Here I have described three tools which allowed us to learn more about microbial performance in biorenewable applications. Our emulsion formulation allowed for growth of

P. putida in a lignin-rich fraction of biomass pyrolysate. From our DISC assay, we know that

P. putida can utilize vanillin which is present in the pyrolysate. However, there is still more testing required to fully understand how P. putida survived and grew on the lignin-rich fraction. Testing an expanded set of aromatics using the DISC assay would be one way to unravel this mystery. We have also only tested growth on a sole carbon source, and it would be interesting to test growth on multiple phenolics at once. The DISC assay allowed us to screen several microbial candidates for utilization, and Amycolatopsis stood out as utilizing two carbon sources out of the 10 tested.

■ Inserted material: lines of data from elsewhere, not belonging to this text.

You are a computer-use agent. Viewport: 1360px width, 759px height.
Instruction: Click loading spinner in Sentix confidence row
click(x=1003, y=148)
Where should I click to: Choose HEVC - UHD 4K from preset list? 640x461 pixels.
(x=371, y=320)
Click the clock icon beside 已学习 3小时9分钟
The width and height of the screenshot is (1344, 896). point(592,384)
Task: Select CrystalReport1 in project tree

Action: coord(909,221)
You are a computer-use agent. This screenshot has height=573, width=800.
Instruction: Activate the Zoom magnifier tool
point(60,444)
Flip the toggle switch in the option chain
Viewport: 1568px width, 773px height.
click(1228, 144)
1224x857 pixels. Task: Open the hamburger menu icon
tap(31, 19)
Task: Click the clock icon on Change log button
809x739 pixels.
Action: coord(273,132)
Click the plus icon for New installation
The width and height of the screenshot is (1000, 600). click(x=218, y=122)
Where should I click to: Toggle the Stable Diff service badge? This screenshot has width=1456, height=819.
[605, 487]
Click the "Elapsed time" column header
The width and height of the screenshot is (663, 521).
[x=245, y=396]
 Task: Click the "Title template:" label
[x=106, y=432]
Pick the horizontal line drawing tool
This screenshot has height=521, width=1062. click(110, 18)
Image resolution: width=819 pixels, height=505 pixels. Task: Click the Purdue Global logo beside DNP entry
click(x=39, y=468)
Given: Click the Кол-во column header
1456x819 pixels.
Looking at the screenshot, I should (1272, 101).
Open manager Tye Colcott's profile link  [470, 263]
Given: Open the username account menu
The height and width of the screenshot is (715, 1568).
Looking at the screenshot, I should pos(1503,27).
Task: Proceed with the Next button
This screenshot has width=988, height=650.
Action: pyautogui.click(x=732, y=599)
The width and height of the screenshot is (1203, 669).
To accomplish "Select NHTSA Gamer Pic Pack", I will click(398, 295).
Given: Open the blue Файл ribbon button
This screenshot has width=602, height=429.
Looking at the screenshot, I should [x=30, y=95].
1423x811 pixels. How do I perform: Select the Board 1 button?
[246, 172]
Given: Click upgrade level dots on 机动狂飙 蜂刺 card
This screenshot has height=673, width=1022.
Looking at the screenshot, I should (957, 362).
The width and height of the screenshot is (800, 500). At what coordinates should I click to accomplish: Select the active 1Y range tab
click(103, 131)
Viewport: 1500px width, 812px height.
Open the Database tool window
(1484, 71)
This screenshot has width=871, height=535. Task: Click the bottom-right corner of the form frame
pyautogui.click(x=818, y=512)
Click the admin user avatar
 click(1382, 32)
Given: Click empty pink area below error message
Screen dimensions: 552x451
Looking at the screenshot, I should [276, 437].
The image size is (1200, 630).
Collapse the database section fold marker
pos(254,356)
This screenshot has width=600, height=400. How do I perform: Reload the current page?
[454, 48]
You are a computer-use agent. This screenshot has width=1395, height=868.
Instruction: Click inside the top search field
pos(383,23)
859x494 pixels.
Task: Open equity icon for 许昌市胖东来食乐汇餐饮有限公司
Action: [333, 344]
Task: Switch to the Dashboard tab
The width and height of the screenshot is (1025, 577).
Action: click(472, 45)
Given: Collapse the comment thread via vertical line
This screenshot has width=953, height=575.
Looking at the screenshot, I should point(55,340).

It would be interesting to continue with

Amycolatopsis as a potential host for lignin utilization. The DISC assay could also be expanded to test engineered organisms and carbon sources that are toxic. The final project was an exploration into mechanisms of biological membrane damage. Even just slight perturbations in the make-up of the vesicles changed the response. This really highlights the benefits of modulating the makeup of the membrane to make cells more robust toxic molecules. These tools should prove useful in the greater context of microbial conversions of renewable feedstocks to fuels and chemicals. We need microbes which can convert not only simple sugars but other more recalcitrant feedstocks as well as ones that tolerate the toxicity due to feedstock and product. Within the context of greenhouse gas mitigation and other types of renewables, microbial conversions fit more easily into the production of actual material goods as opposed to energy. Still with most of our everyday products containing a petroleum-based component, this technology could contribute of greenhouse gas mitigation.